- [Aim of the exercise]:
Every entry here needs to be repeated exactly.

Source data
# # # # # # #

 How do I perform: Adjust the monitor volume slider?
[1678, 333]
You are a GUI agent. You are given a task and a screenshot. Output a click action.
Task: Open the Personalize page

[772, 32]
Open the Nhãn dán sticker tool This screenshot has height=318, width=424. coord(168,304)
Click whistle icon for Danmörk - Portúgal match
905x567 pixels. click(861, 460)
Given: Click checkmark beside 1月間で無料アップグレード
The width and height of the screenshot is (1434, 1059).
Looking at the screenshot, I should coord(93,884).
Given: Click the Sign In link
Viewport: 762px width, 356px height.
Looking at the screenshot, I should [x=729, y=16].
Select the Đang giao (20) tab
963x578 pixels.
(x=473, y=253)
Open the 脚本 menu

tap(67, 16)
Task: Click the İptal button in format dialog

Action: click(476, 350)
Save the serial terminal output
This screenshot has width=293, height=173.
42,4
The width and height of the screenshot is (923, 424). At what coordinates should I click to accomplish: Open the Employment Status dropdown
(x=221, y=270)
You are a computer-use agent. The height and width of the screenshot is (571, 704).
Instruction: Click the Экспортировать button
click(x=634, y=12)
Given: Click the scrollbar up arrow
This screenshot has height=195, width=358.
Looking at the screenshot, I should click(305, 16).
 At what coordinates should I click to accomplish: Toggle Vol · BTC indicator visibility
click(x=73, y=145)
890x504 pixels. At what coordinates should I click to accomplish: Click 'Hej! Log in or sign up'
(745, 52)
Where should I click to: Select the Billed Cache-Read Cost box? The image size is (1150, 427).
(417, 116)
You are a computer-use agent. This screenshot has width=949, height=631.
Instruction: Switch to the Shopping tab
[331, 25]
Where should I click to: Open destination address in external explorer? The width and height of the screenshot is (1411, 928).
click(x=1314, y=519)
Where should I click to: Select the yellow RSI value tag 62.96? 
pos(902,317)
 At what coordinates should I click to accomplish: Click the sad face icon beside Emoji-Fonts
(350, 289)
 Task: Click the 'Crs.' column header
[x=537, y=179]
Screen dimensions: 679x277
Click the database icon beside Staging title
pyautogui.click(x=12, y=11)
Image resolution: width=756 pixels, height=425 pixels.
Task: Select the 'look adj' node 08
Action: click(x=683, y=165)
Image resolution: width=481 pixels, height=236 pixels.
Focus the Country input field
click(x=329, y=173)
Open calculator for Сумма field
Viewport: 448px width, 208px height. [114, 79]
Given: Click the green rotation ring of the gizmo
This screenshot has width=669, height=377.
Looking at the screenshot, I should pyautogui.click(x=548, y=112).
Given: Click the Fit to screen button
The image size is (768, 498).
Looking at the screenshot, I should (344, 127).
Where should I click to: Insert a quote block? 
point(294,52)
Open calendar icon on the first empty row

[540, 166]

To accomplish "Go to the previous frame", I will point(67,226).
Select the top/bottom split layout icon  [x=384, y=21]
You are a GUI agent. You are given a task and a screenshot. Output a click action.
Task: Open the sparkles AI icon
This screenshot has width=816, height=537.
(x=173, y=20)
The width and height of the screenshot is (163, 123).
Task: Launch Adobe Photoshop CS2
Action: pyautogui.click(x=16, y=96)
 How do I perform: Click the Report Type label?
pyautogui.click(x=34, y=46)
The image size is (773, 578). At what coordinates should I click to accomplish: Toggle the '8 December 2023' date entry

# # # # # # #

- [Response area]:
 How do I perform: Adjust the monitor volume slider?
[1678, 333]
You are a GUI agent. You are given a task and a screenshot. Output a click action.
Task: Open the Personalize page

[772, 32]
Open the Nhãn dán sticker tool This screenshot has height=318, width=424. coord(168,304)
Click whistle icon for Danmörk - Portúgal match
905x567 pixels. click(861, 460)
Given: Click checkmark beside 1月間で無料アップグレード
The width and height of the screenshot is (1434, 1059).
Looking at the screenshot, I should coord(93,884).
Given: Click the Sign In link
Viewport: 762px width, 356px height.
Looking at the screenshot, I should [x=729, y=16].
Select the Đang giao (20) tab
963x578 pixels.
(x=473, y=253)
Open the 脚本 menu

tap(67, 16)
Task: Click the İptal button in format dialog

Action: click(476, 350)
Save the serial terminal output
This screenshot has width=293, height=173.
42,4
The width and height of the screenshot is (923, 424). At what coordinates should I click to accomplish: Open the Employment Status dropdown
(x=221, y=270)
You are a computer-use agent. The height and width of the screenshot is (571, 704).
Instruction: Click the Экспортировать button
click(x=634, y=12)
Given: Click the scrollbar up arrow
This screenshot has height=195, width=358.
Looking at the screenshot, I should click(305, 16).
 At what coordinates should I click to accomplish: Toggle Vol · BTC indicator visibility
click(x=73, y=145)
890x504 pixels. At what coordinates should I click to accomplish: Click 'Hej! Log in or sign up'
(745, 52)
Where should I click to: Select the Billed Cache-Read Cost box? The image size is (1150, 427).
(417, 116)
You are a computer-use agent. This screenshot has width=949, height=631.
Instruction: Switch to the Shopping tab
[331, 25]
Where should I click to: Open destination address in external explorer? The width and height of the screenshot is (1411, 928).
click(x=1314, y=519)
Where should I click to: Select the yellow RSI value tag 62.96? 
pos(902,317)
 At what coordinates should I click to accomplish: Click the sad face icon beside Emoji-Fonts
(350, 289)
 Task: Click the 'Crs.' column header
[x=537, y=179]
Screen dimensions: 679x277
Click the database icon beside Staging title
pyautogui.click(x=12, y=11)
Image resolution: width=756 pixels, height=425 pixels.
Task: Select the 'look adj' node 08
Action: click(x=683, y=165)
Image resolution: width=481 pixels, height=236 pixels.
Focus the Country input field
click(x=329, y=173)
Open calculator for Сумма field
Viewport: 448px width, 208px height. [114, 79]
Given: Click the green rotation ring of the gizmo
This screenshot has width=669, height=377.
Looking at the screenshot, I should pyautogui.click(x=548, y=112).
Given: Click the Fit to screen button
The image size is (768, 498).
Looking at the screenshot, I should (344, 127).
Where should I click to: Insert a quote block? 
point(294,52)
Open calendar icon on the first empty row

[540, 166]

To accomplish "Go to the previous frame", I will point(67,226).
Select the top/bottom split layout icon  [x=384, y=21]
You are a GUI agent. You are given a task and a screenshot. Output a click action.
Task: Open the sparkles AI icon
This screenshot has width=816, height=537.
(x=173, y=20)
The width and height of the screenshot is (163, 123).
Task: Launch Adobe Photoshop CS2
Action: pyautogui.click(x=16, y=96)
 How do I perform: Click the Report Type label?
pyautogui.click(x=34, y=46)
The image size is (773, 578). At what coordinates should I click to accomplish: Toggle the '8 December 2023' date entry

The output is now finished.